• **Assignment**:
Return exactly the lines of the records below, starting at the line that contains "Viewport: 740px width, 823px height." and ending at the line that contains "Given: Click into the HEX value field", with both of those lines kept.

• **Records shown**:
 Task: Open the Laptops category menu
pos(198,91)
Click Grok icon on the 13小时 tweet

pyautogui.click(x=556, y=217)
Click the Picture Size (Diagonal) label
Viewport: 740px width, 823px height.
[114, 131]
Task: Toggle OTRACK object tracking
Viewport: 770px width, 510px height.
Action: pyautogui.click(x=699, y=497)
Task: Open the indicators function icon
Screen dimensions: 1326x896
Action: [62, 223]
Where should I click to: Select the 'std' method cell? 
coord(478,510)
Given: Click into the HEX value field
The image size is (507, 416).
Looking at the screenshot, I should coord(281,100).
--
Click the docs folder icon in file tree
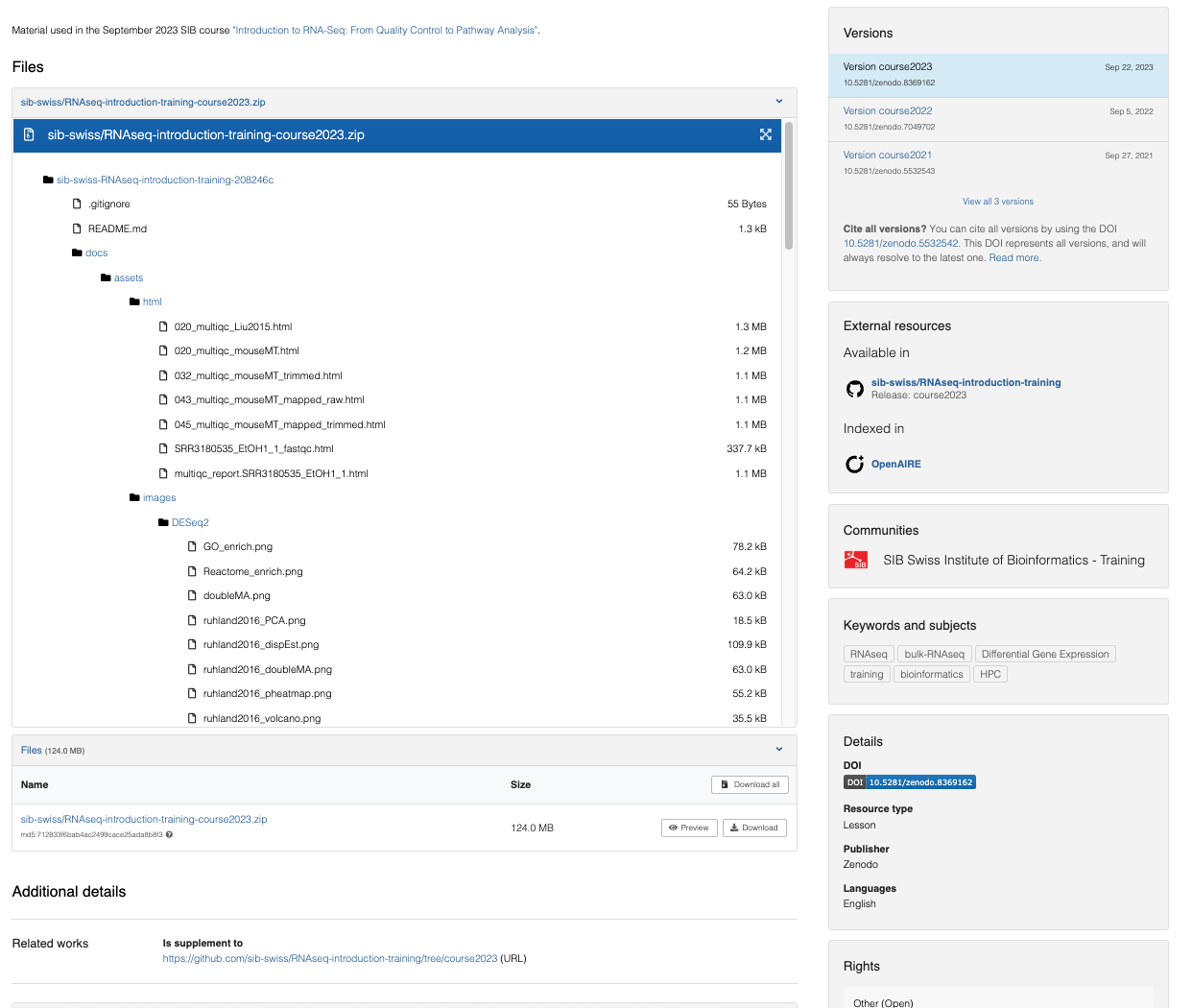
--
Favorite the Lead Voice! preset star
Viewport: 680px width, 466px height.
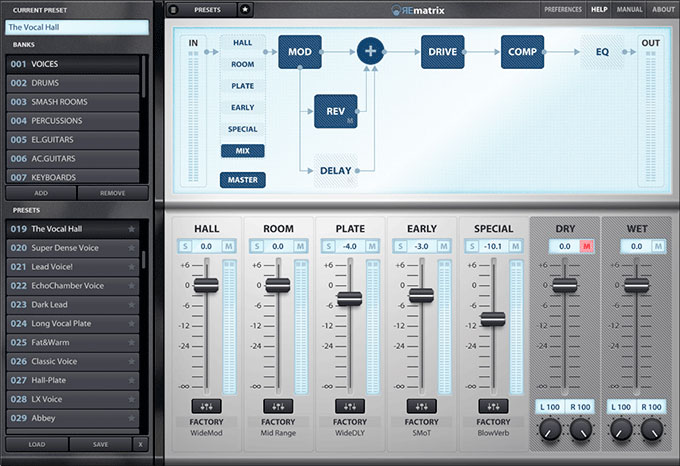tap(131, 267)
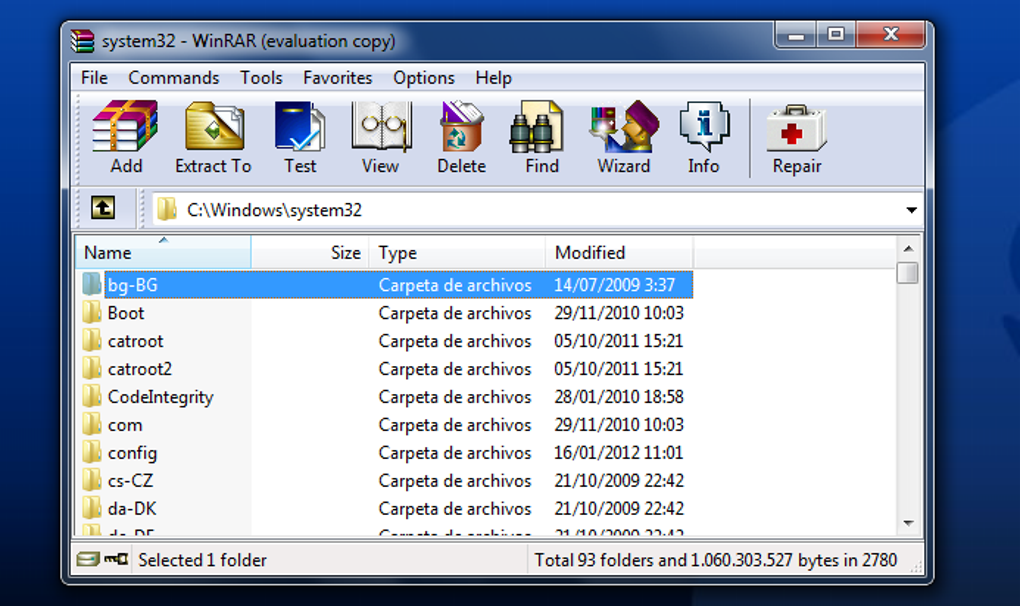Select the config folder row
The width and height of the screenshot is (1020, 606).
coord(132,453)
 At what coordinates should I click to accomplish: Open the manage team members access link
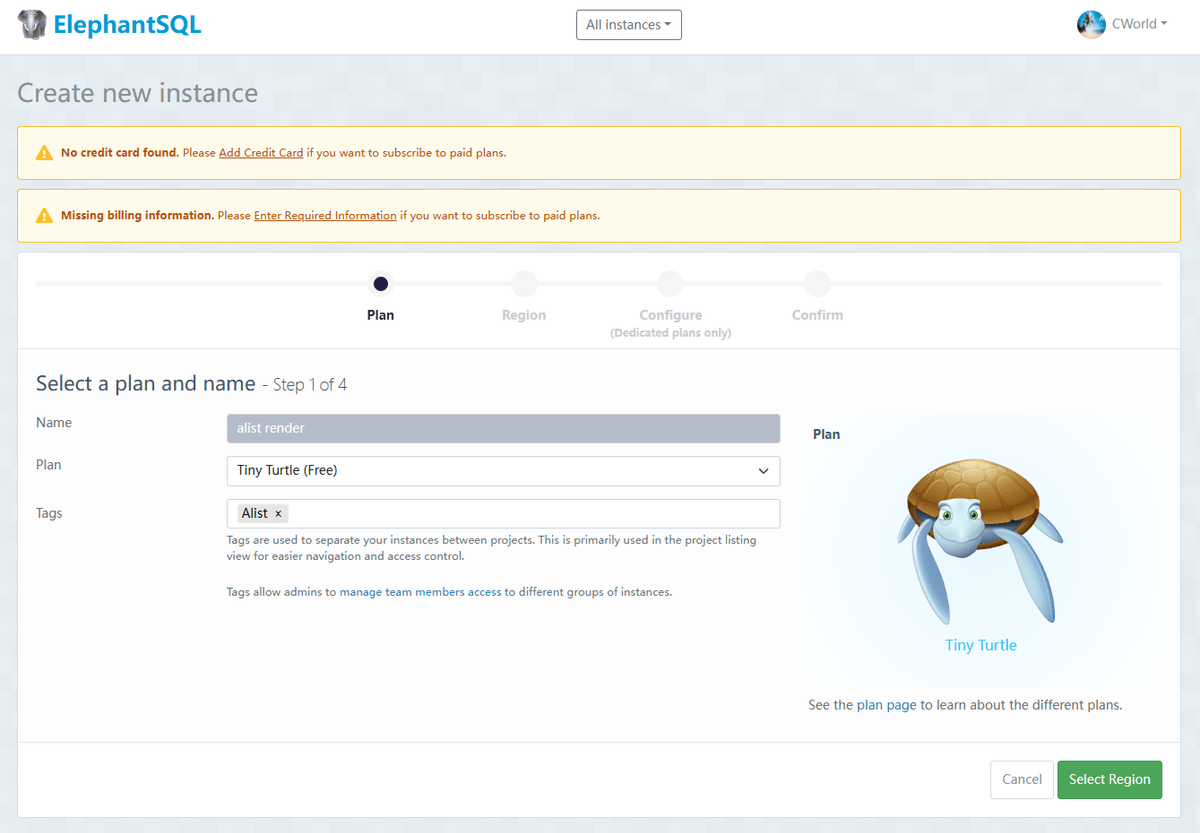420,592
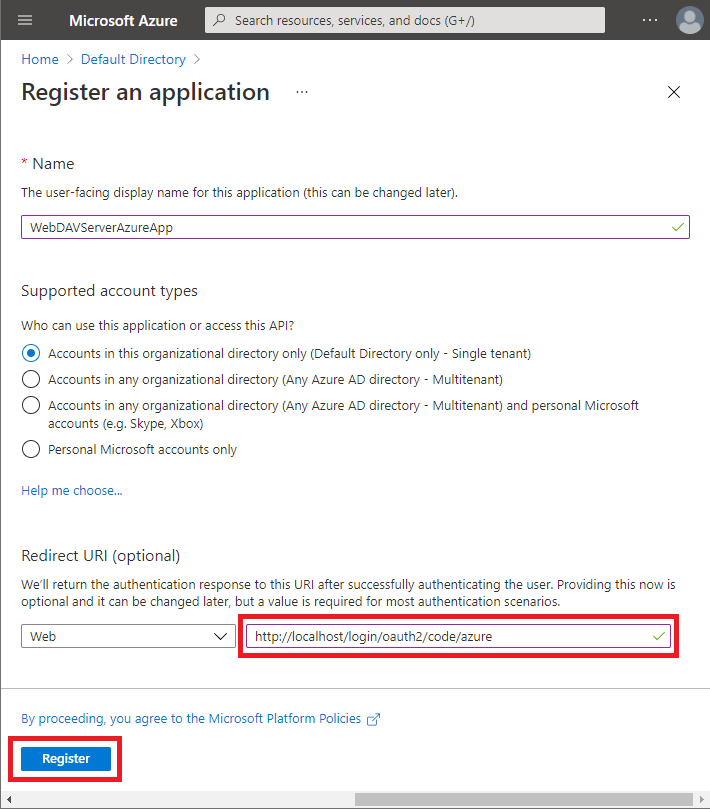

• **Exercise answer**:
Viewport: 740px width, 823px height.
[114, 131]
Task: Toggle OTRACK object tracking
Viewport: 770px width, 510px height.
Action: pyautogui.click(x=699, y=497)
Task: Open the indicators function icon
Screen dimensions: 1326x896
Action: [62, 223]
Where should I click to: Select the 'std' method cell? 
coord(478,510)
Given: Click into the HEX value field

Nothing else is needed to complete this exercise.